Tim and I went and had a meeting with Dr. Lewin in March.  We still have many questions about the possibility of what might be done-reversal of her first surgery or something else.  I, with my critically thinking mind on pathophysiology, have racked my brian with all the possible combinations.  It's been hard not to dwell on the possibilities.  It's exciting and scary all at the same time.   When we talked about the longevity of a post-Fontan HLHS heart, Dr. L said typically a transplant is needed in 15-20 years.  Plus there is a myriad of other problems that can arise.  So if there is a possibility that Natalie could function with a 4 chamber heart, this would be of great benefit to her long-term prognosis.

All I could think about were all those prayers that we and others have offered up for our family and little girl.  When we were discouraged, God said, "Don't be afraid, for I am with you.  Don't be discouraged, for I am your God.  I will strengthen you and help you.  I will hold you up with my victorious right hand." (Isaiah 41:10 NLT)  


I think I had faith enough to say that our little girl would be with us, but this miracle that God's given us is by far more than I could have ever imagined.  There are times that I wonder "Why me?  Why Natalie?  Why do we deserve such goodness?"  We don't.  It just comes down to Natalie's middle name, "Grace."  We are experiencing grace-something we don't deserve and haven't earned.  It's God's gift to us.  "He gives power to the weak and strength to the powerless." (Isaiah 40:29NLT)  "The Lord is the everlasting God, the Creator of all the earth.  He never grows weak or weary.  No one can measure the depths of his understanding." (Isaiah 40:28 NLT)  While I still wrestle with the trials these little ones must go through, I can see that maybe, just maybe, God wants to show His power to the world through those who trust Him.

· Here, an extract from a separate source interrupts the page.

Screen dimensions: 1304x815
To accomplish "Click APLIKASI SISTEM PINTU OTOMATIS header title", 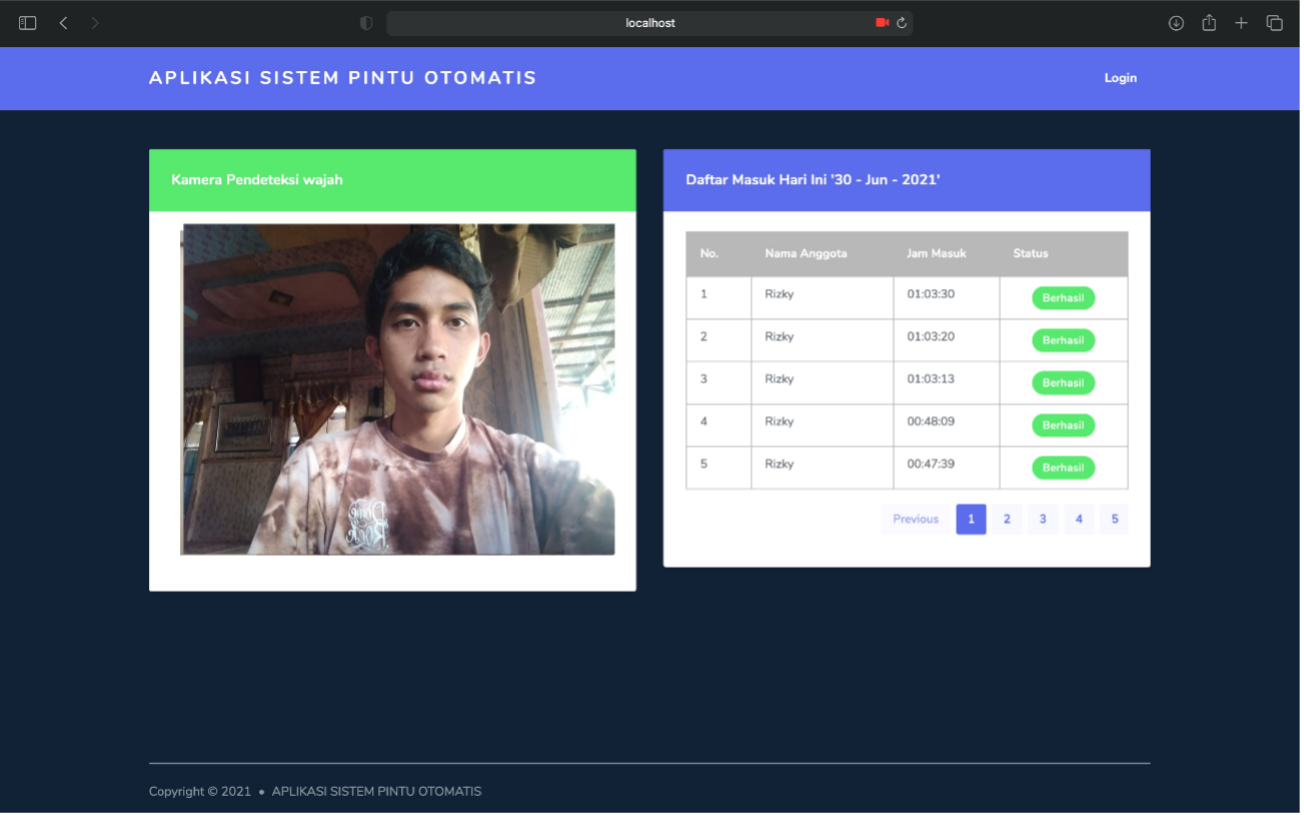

So now we are trusting the Creator of the Universe in His plan for our child.  We are trusting Him to give the doctors wisdom as they do an experimental heart cath the end of this month to see what her heart function really looks like and find the numbers that will guide them in what to do next.  I would love to hear again, "This is very unusual and surprising."  So I can say, "Don't forget the God factor!  He can do anything!"


Please join us in prayer for wisdom all around and praise to our Lord for what He has done!